Re: le coup tordu raccourci
ce glissement d'une escrime scientifique à une escrime traditionnelle qui vire à l'empirique et au local
J' ai effectivement un sentiment diffus d'altération du canon liechtenauerien au fil du temps. C'est comme si les premiers auteurs avaient légué un costume trop étroit dont les auteurs plus tardifs se seraient évertués à faire péter les coutures.
J'ai parfois l'impression que les auteurs veulent parler de plein de choses, mais sont finalement restreints par le cadre des 5 coups et des 12 pièces qui s'ensuivent. D' où l'impression de certains coups qui "n'ont rien à faire là".
Pour étayer cette opinion, voici quelques exemples à la volée:
.Le Kurtzhau (d'abord présenté sous le krump puis seul).
.Dans le ms. 3227a on a "un coup qui se nomme la feinte et qui résulte du coup tordu. Il est noté qprès le coup travers; là où est dessinée la main; et il devrait être écrit avant le coup travers". Dans le codex 44A 8, la feinte apparait après le coup travers.

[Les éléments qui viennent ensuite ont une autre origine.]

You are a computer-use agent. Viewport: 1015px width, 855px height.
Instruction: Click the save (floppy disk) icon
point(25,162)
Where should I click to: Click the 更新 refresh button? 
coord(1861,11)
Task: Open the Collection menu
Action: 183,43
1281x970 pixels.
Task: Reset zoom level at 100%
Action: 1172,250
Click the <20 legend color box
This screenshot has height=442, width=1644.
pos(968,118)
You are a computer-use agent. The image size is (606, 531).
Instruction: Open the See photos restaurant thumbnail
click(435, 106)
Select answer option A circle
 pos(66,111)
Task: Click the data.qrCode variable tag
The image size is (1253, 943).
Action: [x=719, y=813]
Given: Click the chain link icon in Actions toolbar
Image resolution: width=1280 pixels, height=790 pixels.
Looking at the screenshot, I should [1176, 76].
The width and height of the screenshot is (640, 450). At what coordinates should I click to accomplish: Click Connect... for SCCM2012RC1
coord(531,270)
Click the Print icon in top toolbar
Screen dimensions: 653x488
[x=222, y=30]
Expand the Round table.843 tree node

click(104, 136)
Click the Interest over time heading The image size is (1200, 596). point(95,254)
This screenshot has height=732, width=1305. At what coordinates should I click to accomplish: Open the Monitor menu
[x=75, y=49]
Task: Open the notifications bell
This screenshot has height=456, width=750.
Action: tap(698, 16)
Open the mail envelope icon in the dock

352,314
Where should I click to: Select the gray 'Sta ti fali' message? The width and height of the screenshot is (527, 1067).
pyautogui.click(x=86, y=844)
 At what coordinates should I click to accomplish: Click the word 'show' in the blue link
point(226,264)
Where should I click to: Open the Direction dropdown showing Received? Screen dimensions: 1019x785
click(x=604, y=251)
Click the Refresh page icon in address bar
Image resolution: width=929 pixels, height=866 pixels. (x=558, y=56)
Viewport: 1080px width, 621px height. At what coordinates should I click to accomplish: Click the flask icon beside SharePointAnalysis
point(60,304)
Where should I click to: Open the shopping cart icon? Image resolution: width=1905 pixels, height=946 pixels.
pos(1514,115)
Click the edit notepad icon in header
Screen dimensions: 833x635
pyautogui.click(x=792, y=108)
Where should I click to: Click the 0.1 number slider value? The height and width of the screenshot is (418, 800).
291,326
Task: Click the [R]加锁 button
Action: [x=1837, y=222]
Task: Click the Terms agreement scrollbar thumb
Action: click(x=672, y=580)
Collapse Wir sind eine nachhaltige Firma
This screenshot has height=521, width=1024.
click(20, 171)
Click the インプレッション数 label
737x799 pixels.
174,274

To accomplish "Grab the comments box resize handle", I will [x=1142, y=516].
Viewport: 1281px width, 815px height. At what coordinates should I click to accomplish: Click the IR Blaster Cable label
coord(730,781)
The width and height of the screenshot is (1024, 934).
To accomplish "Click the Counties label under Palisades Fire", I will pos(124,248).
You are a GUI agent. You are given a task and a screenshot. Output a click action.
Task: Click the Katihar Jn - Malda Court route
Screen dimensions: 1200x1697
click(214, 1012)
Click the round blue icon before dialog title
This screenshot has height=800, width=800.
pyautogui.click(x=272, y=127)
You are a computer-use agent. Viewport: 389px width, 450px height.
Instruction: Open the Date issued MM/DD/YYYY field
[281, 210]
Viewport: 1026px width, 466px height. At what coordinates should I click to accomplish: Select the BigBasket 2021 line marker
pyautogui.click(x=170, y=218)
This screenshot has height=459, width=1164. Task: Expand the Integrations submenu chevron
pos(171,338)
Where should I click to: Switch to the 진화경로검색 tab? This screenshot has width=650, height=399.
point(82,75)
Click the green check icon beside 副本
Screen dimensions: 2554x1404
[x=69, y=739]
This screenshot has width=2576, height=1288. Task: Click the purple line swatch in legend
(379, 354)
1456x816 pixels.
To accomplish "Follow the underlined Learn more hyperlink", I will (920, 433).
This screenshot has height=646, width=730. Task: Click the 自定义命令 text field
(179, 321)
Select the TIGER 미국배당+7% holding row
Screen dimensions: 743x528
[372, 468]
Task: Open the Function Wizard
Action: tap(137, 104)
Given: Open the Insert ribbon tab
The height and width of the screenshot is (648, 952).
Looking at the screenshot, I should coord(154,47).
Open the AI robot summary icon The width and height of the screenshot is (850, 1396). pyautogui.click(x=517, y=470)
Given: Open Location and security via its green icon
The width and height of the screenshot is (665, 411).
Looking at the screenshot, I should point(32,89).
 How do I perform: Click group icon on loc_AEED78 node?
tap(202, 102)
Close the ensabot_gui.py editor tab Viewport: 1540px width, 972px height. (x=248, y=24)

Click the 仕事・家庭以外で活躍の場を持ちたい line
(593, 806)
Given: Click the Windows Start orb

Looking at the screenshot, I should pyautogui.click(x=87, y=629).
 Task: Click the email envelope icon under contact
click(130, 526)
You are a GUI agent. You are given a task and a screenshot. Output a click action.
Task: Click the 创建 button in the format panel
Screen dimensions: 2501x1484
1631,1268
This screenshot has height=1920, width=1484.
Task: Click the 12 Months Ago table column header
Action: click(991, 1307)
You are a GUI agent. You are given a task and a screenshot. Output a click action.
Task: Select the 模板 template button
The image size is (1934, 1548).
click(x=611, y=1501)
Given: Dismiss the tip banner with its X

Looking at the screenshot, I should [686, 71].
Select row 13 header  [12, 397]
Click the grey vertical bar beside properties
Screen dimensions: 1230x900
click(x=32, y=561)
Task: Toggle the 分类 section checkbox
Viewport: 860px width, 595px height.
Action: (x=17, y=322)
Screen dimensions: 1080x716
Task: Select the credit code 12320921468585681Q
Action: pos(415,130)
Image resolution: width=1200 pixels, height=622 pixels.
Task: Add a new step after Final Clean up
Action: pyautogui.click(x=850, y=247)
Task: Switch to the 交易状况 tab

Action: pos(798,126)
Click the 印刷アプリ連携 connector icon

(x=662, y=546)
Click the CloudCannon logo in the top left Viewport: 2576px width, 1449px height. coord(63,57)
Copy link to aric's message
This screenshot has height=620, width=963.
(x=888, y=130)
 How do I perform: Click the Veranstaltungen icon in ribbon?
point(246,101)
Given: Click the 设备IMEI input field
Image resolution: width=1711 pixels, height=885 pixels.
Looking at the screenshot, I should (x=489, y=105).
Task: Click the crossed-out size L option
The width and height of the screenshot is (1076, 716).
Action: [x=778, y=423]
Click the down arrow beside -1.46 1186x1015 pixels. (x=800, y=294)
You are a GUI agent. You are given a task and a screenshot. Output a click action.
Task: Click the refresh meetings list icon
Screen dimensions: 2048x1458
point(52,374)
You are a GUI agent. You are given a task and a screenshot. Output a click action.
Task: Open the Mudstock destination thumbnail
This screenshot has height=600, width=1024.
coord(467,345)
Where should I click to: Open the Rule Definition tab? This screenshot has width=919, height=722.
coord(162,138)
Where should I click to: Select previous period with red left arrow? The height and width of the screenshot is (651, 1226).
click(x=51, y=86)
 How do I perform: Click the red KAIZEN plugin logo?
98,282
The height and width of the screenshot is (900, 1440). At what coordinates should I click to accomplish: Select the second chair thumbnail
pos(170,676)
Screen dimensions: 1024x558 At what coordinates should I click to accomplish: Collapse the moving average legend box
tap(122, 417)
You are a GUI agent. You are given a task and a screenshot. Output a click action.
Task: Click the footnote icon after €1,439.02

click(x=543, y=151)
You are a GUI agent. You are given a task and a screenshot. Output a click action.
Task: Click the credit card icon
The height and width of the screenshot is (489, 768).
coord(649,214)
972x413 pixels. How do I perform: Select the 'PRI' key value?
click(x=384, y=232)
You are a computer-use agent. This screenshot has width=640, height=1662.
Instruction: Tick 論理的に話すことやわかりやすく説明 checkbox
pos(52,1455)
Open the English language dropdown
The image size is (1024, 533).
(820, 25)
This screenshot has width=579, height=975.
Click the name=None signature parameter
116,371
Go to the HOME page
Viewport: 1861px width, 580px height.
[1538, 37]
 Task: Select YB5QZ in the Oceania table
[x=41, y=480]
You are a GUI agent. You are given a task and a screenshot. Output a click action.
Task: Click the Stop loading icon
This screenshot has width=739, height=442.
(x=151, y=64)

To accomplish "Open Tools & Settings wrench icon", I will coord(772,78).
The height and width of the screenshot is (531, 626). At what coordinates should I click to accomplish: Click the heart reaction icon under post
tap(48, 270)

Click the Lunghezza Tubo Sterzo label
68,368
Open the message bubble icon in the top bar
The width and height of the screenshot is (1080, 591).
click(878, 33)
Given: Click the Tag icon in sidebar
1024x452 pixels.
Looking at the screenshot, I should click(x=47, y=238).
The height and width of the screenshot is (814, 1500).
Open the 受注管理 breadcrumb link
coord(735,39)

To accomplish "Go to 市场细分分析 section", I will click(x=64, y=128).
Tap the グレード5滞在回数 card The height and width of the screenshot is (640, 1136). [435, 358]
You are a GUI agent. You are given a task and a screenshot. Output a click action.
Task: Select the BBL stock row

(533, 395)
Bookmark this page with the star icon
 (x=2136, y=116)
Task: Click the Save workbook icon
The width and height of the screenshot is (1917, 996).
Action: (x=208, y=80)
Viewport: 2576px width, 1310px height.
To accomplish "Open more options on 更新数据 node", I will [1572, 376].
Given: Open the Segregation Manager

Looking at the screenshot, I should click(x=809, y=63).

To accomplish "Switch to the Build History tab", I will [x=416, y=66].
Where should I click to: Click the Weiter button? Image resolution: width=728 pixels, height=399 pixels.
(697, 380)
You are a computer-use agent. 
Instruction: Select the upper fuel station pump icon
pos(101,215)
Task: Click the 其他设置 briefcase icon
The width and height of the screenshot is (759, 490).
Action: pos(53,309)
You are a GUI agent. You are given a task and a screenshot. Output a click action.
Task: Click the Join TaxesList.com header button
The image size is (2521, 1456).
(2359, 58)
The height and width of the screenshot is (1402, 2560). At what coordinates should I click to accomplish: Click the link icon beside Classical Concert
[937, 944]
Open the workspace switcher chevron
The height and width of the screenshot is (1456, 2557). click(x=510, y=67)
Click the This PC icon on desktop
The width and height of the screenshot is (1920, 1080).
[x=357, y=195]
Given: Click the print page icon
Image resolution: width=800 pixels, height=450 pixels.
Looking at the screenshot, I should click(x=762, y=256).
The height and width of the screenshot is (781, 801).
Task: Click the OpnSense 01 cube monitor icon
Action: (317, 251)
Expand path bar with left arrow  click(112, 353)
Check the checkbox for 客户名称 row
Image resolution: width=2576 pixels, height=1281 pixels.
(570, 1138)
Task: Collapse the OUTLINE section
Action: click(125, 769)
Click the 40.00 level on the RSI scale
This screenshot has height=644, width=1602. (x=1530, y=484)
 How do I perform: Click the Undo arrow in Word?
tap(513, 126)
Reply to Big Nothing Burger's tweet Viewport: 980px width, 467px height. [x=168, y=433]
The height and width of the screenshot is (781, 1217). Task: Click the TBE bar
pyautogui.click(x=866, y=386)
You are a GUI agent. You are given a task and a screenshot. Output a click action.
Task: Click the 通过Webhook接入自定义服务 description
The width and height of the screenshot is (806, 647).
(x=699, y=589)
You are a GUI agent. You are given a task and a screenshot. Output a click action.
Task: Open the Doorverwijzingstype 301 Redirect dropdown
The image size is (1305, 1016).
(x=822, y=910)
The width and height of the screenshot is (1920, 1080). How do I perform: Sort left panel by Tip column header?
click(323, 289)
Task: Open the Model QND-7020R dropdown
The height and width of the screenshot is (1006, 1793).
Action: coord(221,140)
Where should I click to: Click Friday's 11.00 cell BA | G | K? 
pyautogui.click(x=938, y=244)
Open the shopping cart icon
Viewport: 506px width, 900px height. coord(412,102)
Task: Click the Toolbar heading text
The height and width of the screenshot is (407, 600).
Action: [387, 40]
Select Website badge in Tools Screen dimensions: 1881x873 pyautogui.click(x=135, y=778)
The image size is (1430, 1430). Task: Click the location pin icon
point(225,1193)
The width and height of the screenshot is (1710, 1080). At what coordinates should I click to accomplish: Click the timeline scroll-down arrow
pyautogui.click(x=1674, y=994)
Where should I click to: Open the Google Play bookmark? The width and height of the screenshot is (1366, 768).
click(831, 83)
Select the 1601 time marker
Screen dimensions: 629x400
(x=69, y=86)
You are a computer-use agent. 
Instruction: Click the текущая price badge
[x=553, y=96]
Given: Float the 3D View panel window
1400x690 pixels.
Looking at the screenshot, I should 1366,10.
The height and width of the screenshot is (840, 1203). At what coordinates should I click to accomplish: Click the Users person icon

.Apparition d'un 6e coup secret.
.Dans le CGM 582, exemples criants de chapitres classiques dans lesquels l'auteur intègre des concepts qui n'ont qu'un lointain rapport.
Tout ceci résulte peut-être simplement de l'évolution de l'art martial. Le point intéressant, c'est que cette évolution ne passe pas par une remise en cause du canon de présentation, mais par sa religieuse conservation, au risque de le dévoyer.
édit: exception pour Meyer qui adopte une présentation totalement différente, bien qu'on retrouve également tout une partie consacrée à la glose du poème à la fin de sa partie dédiée à l'épée.